By Irpan Abdurahman
This guide is intended for people preparing for ML system design interviews. It covers key concepts across common domains like regression, classification, NLP, computer vision, and recommendation/ranking/search systems. It also provides a step-by-step framework one can follow to come up with a end-to-end solution.
Table of Contents
Goal: Predict a continuous scalar value.
🧪 Offline Metrics
- Mean Squared Error (MSE): Penalizes large errors more.
- Mean Absolute Error (MAE): All errors contribute equally.
- R-squared (R²): Measures how well the model explains the variance.
🛠️ Typical Models
- Linear Regression
- Use when: Input and output has linear relationships.
- Tradeoffs: Simple and interpretable, but underperforms with non-linear patterns.
- Decision Trees
- Use when: You need to model complex, non-linear interactions.
- Tradeoffs: Prone to overfitting, so it’s better to use pruning or ensemble methods (like Random Forest); interpretable.
- Random Forest
- Use when: Accuracy is critical and data has complex patterns.
- Tradeoffs: Reduces overfitting compared to DT. Less interpretable, more computationally intensive.

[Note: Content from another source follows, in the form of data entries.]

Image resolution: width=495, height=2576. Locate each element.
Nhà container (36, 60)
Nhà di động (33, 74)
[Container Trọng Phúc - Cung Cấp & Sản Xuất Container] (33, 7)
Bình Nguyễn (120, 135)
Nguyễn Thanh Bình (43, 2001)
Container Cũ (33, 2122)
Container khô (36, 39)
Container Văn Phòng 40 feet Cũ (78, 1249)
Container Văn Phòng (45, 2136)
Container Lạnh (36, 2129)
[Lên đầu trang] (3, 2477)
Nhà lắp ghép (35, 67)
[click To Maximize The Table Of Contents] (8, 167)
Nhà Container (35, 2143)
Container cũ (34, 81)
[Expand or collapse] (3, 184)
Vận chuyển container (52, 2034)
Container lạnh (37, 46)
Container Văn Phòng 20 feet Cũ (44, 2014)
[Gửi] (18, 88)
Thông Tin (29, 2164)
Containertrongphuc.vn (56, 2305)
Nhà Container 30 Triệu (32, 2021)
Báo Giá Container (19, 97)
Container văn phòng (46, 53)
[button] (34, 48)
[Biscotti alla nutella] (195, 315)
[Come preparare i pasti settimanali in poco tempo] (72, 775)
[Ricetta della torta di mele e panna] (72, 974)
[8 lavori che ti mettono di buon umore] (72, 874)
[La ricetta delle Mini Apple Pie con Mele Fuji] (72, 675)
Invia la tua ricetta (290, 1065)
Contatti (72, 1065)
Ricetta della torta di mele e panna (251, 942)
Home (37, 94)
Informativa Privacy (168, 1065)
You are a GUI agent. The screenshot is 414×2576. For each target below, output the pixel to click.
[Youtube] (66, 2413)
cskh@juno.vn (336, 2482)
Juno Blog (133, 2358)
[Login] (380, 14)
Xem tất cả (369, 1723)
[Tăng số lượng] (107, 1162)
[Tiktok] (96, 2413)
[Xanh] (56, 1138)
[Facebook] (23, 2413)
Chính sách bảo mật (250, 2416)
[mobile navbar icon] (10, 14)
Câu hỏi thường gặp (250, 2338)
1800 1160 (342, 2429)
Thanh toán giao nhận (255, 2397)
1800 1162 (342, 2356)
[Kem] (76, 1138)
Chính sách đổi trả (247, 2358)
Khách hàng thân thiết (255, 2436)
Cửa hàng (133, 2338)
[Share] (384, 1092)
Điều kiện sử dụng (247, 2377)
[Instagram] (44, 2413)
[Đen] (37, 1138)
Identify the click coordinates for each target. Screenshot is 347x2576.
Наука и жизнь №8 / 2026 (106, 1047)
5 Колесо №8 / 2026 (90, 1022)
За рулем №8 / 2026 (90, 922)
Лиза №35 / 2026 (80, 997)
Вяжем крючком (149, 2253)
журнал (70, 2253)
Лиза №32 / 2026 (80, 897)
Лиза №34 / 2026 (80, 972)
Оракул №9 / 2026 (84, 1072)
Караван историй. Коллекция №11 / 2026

- Gradient Boosting (e.g., XGBoost, LightGBM)
- Use when: You want state-of-the-art accuracy on tabular data.
- Tradeoffs: Can overfit, sensitive to hyperparameters.
Goal: Predict a discrete label/category.
🧪 Offline Metrics
- Accuracy: Overall correct predictions.
- Precision: Correct positive predictions / Total predicted positives. (How much positive predicted are actually positive?)
- Recall: Correct positive predictions / Total actual positives. (How much actual positive did we predict?)
- F1 Score: Harmonic mean of precision and recall.
- AUC: Area under the curve. The model’s ability to distinguish between classes at different thresholds.
- Used to set a threshold for decision. Ex: To determine best K for if Prediction value > K then model predict Positive.
- AUC = 1.0 -> perfect model. AUC = 0.5 -> random guess. AUC < 0.5 -> something is wrong.
- ROC AUC vs. Precision-Recall AUC: use ROC when classes are balanced, P-R when imbalanced.
🛠️ Typical Models
- Logistic Regression
- Use when: Simple baseline for binary classification.
- Tradeoffs: Fast and interpretable, may underperform on complex data. Can’t solve non-linear problem
- Decision Trees: Splits the data based on feature values to classify data.
- Use when: When the data has non-linear patterns.
- Tradeoffs: Prone to overfitting, but easily interpretable.
- Random Forest / Gradient Boosted Trees
- Use when: Tabular data with non-linear relationships.
- Tradeoffs: May need tuning, less interpretable, but better genelization.
- K-Nearest Neighbors (KNN):
- Use when: Simple, works well when decision boundaries are complex.
- Tradeoffs: Computationally expensive, especially with large datasets.
- Support Vector Machines (SVM)
- Use when: High-dimensional data and small datasets.
- Tradeoffs: Can be slow on large datasets, choosing the right kernel can be tricky.
- Neural Networks
- Use when: Large datasets, image/text/audio features.
- Tradeoffs: Requires more data, less interpretable.
Goal: Analyze or generate human language data.
📝 Typical Tasks
- Text Classification: Spam detection, sentiment analysis.
- Named Entity Recognition (NER): Detect names, orgs, places.
- Question Answering: Extractive or generative.
- Summarization: Abstractive or extractive.
- Translation, Language Modeling, Text Generation.
- Retrieval, Text Similarity.
- Speech Tasks: ASR, TTS.
📊 Typical Data
- Raw Text: News articles, reviews, transcripts, web crawl.
- Structured Datasets: CSVs with text + labels (e.g., IMDB, SST-2).
- Paired Data: Source-target pairs (e.g., translation, Q&A).
- Multilingual Data: For translation, cross-lingual models.
- Documents: PDFs, HTML, JSON, XML.
- Audio (optional): Paired speech-text for ASR.
🧪 Offline Metrics
- BLEU / ROUGE / METEOR: Text similarity for translation/summarization.
- Accuracy / Precision / Recall/ F1: For classification tasks (e.g., sentiment analysis).
- Perplexity: For evaluating language models.
🛠️ Typical Models
- TF-IDF + Logistic Regression / SVM
- Use when: Simple text classification or baseline.
- Tradeoffs: Fast, but lacks semantic understanding.
- RNN / LSTM / GRU
- Use when: Sequential tasks like sentiment analysis or translation.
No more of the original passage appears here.